A luz cega pela manhã,
sempre estava acesa. Ela desfilava pelo palco do candeeiro, e seu fôlego era a
querosene, da bodega de seu Alfredo, onde Tonho, Ia, Pedro, Batista e eu íamos buscar.
Cuidadosamente, as mãos
macias de minha mãe, as mesmas que me acariciavam o rosto, nunca deixava a luz
morrer, sempre lhe acrescentava mais lãs.
Caminhava até o pasto, onde
tínhamos três vacas, Malhada, Margarida e Marieta. Elas nunca nos deixaram sem
leite, quando acordávamos, mamãe estava mexendo o leite, que pulava insistentemente, na panela de barro.
Antes de colocar a farinha,
para fazer a nossa papa – que chamávamos de escadado – , ela colocava umas
pitadas de sal.
Sentávamos sempre em
círculo, no chão áspero, mas bem limpo. Mamãe nos servia, em pratos de alumínio,
e antes dela assoprar a luz, que nos fazia companhia, Brázio passava em nossa
casa e, subia com papai para a roça.
Mamãe era sempre a primeira
a acordar, o galo por mais pontual, e cheio de vida que fosse, para ela estava
sempre atrasado.
Quando cantava, mamãe já
tinha voltado com a água, que pegara da cacimba, que ficava perto da casa, da
tia Neguinha. Era ali que passávamos o dia, embaixo do pé de Juá, uma tigela
com água perto do tronco, para os perus não morrerem de cede.

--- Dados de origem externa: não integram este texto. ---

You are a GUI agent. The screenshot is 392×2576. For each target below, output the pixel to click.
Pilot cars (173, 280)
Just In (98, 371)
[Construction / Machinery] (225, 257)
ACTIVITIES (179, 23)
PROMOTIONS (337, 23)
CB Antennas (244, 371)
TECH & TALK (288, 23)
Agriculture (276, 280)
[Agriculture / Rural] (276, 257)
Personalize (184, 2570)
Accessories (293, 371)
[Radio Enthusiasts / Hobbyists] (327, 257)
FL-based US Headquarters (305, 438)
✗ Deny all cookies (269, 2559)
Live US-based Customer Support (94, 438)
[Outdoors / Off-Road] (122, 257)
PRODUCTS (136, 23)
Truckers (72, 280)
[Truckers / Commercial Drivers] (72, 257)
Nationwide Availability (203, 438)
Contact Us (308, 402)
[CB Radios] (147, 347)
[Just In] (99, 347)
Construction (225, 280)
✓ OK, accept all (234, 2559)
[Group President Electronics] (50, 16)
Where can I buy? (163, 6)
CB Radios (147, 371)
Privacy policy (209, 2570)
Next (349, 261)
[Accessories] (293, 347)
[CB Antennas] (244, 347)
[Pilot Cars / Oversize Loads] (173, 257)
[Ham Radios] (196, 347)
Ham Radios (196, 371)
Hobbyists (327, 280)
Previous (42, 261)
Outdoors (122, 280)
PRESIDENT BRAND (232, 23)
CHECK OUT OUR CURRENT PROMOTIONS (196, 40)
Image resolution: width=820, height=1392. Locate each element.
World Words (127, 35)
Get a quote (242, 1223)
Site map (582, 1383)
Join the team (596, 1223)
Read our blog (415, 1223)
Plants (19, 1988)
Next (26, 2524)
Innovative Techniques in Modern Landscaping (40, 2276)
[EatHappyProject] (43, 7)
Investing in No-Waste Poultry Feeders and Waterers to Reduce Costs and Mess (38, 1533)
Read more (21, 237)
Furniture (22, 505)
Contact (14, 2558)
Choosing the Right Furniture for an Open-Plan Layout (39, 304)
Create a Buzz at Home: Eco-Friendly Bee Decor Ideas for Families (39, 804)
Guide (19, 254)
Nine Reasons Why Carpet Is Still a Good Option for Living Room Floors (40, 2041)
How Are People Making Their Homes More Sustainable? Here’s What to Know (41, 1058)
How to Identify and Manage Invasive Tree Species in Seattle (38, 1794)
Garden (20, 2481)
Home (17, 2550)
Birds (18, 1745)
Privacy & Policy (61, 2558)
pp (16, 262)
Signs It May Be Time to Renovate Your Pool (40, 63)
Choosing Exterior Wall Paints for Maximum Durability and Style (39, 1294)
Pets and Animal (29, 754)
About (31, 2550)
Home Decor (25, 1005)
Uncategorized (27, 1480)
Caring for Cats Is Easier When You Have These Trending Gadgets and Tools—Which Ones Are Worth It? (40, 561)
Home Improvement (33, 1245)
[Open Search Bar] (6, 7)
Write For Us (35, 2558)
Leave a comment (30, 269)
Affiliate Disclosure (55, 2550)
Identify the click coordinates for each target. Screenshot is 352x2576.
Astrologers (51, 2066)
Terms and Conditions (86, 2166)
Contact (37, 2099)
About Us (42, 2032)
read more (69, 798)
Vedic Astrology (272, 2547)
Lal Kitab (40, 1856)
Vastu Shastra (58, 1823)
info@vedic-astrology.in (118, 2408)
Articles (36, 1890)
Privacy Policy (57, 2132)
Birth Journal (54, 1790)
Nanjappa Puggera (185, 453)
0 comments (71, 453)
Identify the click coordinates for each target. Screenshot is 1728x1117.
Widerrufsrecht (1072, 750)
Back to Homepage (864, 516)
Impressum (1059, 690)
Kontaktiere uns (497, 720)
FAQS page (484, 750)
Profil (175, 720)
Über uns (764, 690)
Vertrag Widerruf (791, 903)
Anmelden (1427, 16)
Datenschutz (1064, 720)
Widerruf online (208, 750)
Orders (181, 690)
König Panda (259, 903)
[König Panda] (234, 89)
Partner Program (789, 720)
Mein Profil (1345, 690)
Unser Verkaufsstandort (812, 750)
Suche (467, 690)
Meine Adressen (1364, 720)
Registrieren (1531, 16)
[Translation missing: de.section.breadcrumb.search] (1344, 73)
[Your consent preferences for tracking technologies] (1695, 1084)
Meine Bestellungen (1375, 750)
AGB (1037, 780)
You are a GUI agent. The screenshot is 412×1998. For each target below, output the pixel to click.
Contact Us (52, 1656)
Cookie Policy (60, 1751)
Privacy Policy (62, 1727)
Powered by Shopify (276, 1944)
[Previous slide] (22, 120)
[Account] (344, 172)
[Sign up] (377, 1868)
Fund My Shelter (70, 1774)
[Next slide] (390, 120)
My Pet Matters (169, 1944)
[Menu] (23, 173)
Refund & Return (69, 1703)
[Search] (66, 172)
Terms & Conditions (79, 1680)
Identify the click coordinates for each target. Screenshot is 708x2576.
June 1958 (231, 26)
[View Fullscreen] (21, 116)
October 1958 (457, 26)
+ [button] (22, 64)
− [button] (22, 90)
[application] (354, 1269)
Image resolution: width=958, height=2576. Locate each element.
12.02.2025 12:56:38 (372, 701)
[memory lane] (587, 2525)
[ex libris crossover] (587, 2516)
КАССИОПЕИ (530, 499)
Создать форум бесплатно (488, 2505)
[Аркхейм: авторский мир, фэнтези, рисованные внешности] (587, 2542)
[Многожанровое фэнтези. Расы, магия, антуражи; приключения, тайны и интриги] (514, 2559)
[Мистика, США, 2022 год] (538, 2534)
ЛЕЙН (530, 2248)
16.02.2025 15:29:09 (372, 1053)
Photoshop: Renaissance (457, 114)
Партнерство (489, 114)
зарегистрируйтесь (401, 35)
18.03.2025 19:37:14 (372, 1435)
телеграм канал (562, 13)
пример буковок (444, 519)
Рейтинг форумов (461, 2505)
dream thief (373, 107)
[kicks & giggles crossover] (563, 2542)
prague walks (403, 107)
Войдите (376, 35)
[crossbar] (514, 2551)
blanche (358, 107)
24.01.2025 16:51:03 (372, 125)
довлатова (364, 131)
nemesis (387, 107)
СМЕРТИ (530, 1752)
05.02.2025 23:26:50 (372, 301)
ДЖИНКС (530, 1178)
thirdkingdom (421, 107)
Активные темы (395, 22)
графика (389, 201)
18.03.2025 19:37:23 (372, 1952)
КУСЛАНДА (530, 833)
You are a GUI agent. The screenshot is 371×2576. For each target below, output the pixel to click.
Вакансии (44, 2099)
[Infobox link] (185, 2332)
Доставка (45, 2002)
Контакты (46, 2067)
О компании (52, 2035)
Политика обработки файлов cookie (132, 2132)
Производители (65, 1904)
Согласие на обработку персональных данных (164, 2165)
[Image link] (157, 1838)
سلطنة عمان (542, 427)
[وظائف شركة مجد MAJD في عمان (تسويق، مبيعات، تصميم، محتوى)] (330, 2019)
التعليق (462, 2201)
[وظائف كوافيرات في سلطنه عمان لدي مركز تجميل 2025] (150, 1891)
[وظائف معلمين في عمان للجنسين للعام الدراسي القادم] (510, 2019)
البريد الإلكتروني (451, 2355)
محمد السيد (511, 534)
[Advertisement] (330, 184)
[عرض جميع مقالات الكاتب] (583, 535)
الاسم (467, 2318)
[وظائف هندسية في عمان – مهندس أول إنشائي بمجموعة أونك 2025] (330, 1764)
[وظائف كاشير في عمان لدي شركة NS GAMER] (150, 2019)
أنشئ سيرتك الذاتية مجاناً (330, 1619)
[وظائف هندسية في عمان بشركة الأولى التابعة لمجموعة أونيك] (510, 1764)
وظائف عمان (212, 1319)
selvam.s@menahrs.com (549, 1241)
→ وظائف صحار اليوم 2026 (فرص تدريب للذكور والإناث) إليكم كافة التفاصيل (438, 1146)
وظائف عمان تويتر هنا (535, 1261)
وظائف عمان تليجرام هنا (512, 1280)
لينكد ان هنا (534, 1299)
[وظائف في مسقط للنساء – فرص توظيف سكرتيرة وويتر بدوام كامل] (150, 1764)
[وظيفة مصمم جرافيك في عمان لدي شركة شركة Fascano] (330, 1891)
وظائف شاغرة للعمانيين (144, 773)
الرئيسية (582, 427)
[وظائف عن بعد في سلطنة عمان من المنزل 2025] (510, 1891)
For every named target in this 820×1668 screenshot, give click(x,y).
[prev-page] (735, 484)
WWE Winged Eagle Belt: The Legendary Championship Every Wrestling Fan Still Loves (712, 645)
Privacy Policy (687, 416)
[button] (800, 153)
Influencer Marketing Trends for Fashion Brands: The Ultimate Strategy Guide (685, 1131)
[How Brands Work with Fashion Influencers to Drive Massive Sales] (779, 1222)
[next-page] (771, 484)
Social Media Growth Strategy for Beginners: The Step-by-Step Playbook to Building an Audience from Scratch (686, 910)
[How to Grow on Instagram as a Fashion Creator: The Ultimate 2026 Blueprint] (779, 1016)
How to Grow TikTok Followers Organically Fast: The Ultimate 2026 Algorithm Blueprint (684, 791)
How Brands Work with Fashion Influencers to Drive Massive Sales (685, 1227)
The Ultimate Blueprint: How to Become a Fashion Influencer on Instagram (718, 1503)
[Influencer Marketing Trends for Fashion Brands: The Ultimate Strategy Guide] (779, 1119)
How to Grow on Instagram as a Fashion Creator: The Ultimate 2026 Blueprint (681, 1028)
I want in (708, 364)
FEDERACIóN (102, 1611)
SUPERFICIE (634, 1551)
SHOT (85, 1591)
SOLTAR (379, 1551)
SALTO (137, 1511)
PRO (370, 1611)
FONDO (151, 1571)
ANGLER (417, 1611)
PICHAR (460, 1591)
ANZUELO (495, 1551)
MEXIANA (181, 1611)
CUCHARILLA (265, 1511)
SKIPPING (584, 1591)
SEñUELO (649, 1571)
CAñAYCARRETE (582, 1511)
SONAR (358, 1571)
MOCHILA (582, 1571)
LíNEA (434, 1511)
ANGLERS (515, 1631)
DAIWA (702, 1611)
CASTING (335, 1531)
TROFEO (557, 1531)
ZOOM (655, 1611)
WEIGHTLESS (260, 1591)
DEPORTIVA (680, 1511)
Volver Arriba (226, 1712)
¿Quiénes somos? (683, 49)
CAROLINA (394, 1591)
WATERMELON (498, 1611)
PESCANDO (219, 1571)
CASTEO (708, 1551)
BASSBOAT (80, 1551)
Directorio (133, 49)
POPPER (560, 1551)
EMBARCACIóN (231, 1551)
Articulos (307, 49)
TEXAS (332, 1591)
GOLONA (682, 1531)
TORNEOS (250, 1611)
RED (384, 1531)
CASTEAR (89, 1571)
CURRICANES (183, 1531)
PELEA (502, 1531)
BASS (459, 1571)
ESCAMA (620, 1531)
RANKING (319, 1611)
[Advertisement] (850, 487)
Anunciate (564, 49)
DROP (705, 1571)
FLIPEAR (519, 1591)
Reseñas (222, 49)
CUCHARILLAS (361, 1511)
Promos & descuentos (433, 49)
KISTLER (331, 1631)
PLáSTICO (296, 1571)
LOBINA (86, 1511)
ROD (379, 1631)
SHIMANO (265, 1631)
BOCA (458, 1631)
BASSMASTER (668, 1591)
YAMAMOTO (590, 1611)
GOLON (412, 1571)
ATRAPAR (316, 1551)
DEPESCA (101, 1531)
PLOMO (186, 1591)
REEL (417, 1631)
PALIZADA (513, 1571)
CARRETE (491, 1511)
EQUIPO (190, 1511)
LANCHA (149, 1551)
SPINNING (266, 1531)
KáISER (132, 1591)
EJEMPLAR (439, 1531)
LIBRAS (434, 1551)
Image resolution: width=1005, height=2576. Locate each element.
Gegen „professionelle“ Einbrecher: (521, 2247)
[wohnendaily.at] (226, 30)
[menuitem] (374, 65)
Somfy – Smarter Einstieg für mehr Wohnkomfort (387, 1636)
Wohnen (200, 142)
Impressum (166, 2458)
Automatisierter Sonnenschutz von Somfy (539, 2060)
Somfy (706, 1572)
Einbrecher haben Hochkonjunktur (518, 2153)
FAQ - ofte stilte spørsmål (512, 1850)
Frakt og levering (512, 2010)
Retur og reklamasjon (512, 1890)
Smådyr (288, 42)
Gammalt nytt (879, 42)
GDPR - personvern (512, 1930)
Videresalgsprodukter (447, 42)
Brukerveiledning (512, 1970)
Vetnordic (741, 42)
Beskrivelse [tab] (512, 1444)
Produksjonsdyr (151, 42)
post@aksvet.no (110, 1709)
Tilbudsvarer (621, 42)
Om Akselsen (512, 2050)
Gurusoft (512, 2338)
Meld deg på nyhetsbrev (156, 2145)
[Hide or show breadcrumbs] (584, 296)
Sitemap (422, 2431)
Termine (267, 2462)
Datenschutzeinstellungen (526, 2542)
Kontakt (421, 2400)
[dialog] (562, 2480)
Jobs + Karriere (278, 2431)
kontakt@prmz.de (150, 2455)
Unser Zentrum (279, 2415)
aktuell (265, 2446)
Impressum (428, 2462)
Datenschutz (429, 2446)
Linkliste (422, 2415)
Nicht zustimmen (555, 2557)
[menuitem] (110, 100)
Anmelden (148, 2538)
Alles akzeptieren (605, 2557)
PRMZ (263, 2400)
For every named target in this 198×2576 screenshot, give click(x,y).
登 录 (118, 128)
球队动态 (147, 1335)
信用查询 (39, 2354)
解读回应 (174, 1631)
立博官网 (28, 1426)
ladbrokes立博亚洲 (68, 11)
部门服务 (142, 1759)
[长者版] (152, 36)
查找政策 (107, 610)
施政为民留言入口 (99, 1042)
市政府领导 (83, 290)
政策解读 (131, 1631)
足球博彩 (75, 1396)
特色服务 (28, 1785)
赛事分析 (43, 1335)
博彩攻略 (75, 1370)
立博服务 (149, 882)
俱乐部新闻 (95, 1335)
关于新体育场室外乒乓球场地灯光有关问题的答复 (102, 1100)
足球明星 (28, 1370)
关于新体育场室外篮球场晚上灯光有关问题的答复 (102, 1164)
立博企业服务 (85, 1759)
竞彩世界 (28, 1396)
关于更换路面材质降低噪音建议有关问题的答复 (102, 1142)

Meus primos Riva, Roberto e
Vanda nos esperavam com uma bola de meia – cheia de papel e plástico - , às
vezes jogávamos, às vezes corríamos dos perus.
Quase não sentíamos fome,
era Eninha e Neginha, que alumiava nossas ideias.
– Havia meninos, que a comida está pronta!
E voltávamos para a brincadeira. E só parávamos, quando
Migué e Brázio passavam, com as inchadas sobre os ombros, o sol já estava
cochilando. E víamos uma luz cega, no batente de casa nos esperando.
Tenho saudades das mãos
macias, tenho saudades dos gritos, que me alumiava. As lãs se acabaram mamãe...
é sempre gostoso comer escadado sobre a luz cega, em Cacimba de Dentro.